Reproduce word for word the passage of the analytical databases article that runs between "Business users more" and "of their abilities.", inclusive.

Document:
---*---
Business users more often than not judge their tools by their looks. Sure, a nice, appealing, and user-friendly interface is great to have. However, when it comes to analytics, the user interface plays only a minor part in the complete solution equation. Data, stored in one or many databases is a cornerstone for any analytics and decision making. The magic happens below the water surface and the users only see the tip of the iceberg (user interface).
Most of the “dirty work”, such as architecture, data integration, data storage is not visible to the end users eyes. However, they are the groundwork for analytical solutions to perform to the best of their abilities.
Today I want to put to light some of the stuff we rarely talk about. It is in a world of its own and a very integral part of any analytical solution: the database. The basic requirements analytical databases must satisfy are: integrity, accuracy, availability, and performance. I will mainly address another one: capacity.
Mankind has been forever trying to properly store and use its data. The first system of/on record is the 30,000-year-old Ishango bone. It was most likely used by the first people to count days, the number of domestic animals or warriors. Data was written on the bones with a sharp rock (in order to make dashes). This prehistoric system is obviously so good that is still used today. We can see it in action in pubs, breweries, at card games, and everywhere else.
Of course, modern methods of storing the data are entirely different. Most business users don’t know where data is stored, and frankly, they have no interest in knowing that. Users only care about the experience – the data they seek or use should be accessible immediately and all the time, accurate and readily available.
The experience of business users that use analytical solutions is deteriorating, so they started to explore where the reasons. Usually, their first stop for query performance is the IT department. Complaints about data integrity, speed and inflexible systems are very common when users start self-service work. If the IT department does not meet those needs, business users will choose additional tools on their own, since they have to complete their work one way or another in a timely fashion.
Quo Vadis Analytical Solutions
Have you ever wondered what database solutions companies use today? Many companies are still using data warehouses on classic relational databases from 90’s (like Oracle, Microsoft SQL, IBM DB/2). These last century solutions are less suitable for direct use in the modern business analyitcs.
In this century databases have already experienced two (r)evolutions. Specialized analytical appliances appeared, followed by analytical databases. In recent years emerged analytical systems based on distributed data processing.
---*---
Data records
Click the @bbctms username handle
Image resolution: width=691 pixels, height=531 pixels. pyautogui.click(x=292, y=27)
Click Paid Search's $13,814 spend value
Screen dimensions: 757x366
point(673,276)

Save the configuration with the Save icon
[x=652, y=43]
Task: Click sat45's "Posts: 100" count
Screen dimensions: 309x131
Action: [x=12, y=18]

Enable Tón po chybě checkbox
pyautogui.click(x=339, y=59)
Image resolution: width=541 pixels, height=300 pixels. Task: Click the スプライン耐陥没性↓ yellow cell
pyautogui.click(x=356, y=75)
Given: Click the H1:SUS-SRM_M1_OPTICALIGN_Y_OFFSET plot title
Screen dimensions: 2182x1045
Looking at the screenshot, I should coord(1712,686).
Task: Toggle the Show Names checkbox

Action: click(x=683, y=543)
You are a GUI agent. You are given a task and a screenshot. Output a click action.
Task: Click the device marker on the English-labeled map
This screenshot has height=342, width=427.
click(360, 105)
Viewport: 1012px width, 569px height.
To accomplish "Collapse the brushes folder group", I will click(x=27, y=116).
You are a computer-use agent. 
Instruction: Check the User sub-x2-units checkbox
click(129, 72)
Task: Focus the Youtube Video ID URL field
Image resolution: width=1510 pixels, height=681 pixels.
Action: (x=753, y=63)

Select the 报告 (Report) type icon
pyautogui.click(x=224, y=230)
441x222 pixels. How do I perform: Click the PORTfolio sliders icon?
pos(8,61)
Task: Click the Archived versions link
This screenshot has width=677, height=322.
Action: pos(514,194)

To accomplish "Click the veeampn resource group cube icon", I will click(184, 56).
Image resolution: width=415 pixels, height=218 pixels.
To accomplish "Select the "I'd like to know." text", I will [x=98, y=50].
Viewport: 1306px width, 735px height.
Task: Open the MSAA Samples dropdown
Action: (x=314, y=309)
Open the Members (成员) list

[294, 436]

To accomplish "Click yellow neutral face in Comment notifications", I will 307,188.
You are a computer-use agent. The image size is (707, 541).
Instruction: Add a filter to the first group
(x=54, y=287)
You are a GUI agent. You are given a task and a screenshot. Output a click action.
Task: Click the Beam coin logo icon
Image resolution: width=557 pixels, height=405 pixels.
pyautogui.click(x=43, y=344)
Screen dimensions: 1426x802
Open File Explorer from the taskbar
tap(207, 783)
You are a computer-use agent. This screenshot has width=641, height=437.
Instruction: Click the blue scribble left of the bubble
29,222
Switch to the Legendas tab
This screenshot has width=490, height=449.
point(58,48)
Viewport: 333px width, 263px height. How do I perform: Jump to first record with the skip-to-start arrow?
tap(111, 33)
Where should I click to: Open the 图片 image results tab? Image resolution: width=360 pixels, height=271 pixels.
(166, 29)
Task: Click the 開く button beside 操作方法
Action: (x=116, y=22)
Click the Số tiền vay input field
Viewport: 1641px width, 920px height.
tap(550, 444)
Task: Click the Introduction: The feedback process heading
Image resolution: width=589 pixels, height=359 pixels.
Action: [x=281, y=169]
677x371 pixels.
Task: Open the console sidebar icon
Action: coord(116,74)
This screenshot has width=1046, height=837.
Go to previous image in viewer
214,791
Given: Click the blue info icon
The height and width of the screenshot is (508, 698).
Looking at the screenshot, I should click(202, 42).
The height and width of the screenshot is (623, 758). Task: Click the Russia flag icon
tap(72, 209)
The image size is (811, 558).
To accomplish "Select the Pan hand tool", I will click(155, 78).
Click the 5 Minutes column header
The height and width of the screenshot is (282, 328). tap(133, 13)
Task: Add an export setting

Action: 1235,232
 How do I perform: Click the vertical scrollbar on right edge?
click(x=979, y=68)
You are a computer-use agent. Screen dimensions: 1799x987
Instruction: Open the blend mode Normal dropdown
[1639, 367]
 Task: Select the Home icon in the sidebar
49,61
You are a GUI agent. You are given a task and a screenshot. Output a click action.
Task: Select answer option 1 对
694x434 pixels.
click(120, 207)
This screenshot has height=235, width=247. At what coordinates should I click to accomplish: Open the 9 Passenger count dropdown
---*---
The completed task:
Business users more often than not judge their tools by their looks. Sure, a nice, appealing, and user-friendly interface is great to have. However, when it comes to analytics, the user interface plays only a minor part in the complete solution equation. Data, stored in one or many databases is a cornerstone for any analytics and decision making. The magic happens below the water surface and the users only see the tip of the iceberg (user interface).
Most of the “dirty work”, such as architecture, data integration, data storage is not visible to the end users eyes. However, they are the groundwork for analytical solutions to perform to the best of their abilities.